Deception & Misdirection

Why Won’t the Justice Department Pursue Lois Lerner?

Did Treasury Secretary Steve Mnuchin influence the Department of Justice’s decision to drop the Lois Lerner investigation?

The Department of Justice (DOJ) recently announced that it will not pursue a criminal investigation into Lois Lerner, the former director of the Exempt Organizations Unit of the Internal Revenue Service (IRS), who admitted to targeting and aggressively harassing Tea Party groups. With Treasury Secretary Steve Mnuchin’s affinity for the IRS—and the recent news that he asked to use a military jet to ferry him and his wife on their honeymoon—raises questions about his influence on the DOJ’s decision not to pursue Lerner for her illegal actions.

As CRC contributor Joely Friedman wrote following the Supreme Court’s Citizens United decision in January 2010 (a major defeat in the eyes of many on the Left), the Obama IRS began targeting conservative groups critical of the president’s administration. Lerner later admitted that IRS employees in the agency’s Cincinnati, Ohio, office singled out conservative 501(c)(4) groups which they identified by words such as “tea party,” “patriot,” and “Israel.”

Wetumpka Tea Party Founder Becky Garrison was one targeted conservative who received a letter from Lerner’s IRS stalling her organization’s application for 501(c)(4) tax-exempt status. Garrison told Fox Business News that some groups received letters from the IRS demanding to know the contents of their prayers and what books they were reading. “The IRS even asked for a book report from one of the groups,” she added.

The IRS initially laid the blame on lower-level employees in Cincinnati. But suspicions arose during the congressional investigation that followed, when Lerner’s emails suddenly vanished and her hard drive crashed. Meanwhile, as many as 400 backup electronic devices were destroyed. The few emails that the investigation recovered revealed a deep-seated contempt for conservative groups. Lerner claimed complete innocence before Congress, but then pleaded the Fifth Amendment.

The DOJ and the Treasury’s Inspector General also found mismanagement and ideological bias at the IRS. The Inspector General informed congressional Democrats that the IRS targeted 292 conservative groups and only six center-left groups. Nevertheless, Obama’s DOJ decided not to pursue a criminal investigation, claiming a lack of sufficient evidence of criminal wrongdoing.

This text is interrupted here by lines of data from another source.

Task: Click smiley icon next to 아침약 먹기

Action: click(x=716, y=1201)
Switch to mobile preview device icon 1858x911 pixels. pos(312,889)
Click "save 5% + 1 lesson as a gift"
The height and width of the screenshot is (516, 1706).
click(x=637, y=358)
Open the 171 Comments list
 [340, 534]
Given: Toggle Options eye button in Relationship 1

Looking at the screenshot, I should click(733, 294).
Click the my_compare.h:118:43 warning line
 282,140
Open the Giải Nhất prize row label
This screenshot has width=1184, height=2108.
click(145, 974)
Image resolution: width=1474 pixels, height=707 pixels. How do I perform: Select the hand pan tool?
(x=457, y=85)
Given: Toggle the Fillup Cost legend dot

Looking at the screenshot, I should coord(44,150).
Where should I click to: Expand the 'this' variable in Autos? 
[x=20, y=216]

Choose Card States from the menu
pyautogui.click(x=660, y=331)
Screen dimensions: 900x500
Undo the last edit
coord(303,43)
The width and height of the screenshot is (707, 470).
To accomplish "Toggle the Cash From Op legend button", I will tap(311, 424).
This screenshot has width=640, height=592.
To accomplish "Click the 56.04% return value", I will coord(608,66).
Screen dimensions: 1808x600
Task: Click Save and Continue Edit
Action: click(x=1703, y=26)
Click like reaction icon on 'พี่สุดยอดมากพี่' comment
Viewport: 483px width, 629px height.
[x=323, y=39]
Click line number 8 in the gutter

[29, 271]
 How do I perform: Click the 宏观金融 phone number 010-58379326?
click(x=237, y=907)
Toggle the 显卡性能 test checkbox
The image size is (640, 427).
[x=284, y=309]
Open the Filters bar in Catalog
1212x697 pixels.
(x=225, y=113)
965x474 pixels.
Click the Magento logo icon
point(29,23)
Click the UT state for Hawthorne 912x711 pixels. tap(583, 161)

Friedman notes that Robert Knight of the American Civil Rights Union credits Lerner’s misdeeds with helping Obama secure a second term. Tea Party groups who proved their grassroots mettle in the 2010 midterm elections weren’t able to organize effectively while their tax-exempt status hung in limbo.

With the previous administration’s failure to pursue a criminal investigation, the House Ways and Means Committee hoped the Trump administration would prove different, and in April it asked the DOJ to reopen the case. However, on September 8 Assistant Attorney General Stephen Boyd informed committee Chairman Rep. Kevin Brady (R-Texas) that, based on the available evidence, the DOJ would not be pursuing a criminal investigation.

“The [Jeff] Sessions Justice Department sounds like the Loretta Lynch Justice Department,” commented former New Jersey Superior Court Justice Andrew Napolitano. “This is this Justice Department protecting its predecessor so it will have reason to believe that its successor will protect it.”

But given Mnuchin’s peculiar sympathy for the IRS, it’s not inconceivable that affected the decision to let the Lerner investigation go. He complained at his confirmation hearings that the Obama administration cut too much funding to the IRS, calling it “under-resourced to perform its duties.” Mnuchin said that further cuts would hamper the government’s ability to collect revenue and framed increased funding for the IRS as an “investment,” adding: “To the extent that we add resources, we can collect more money.”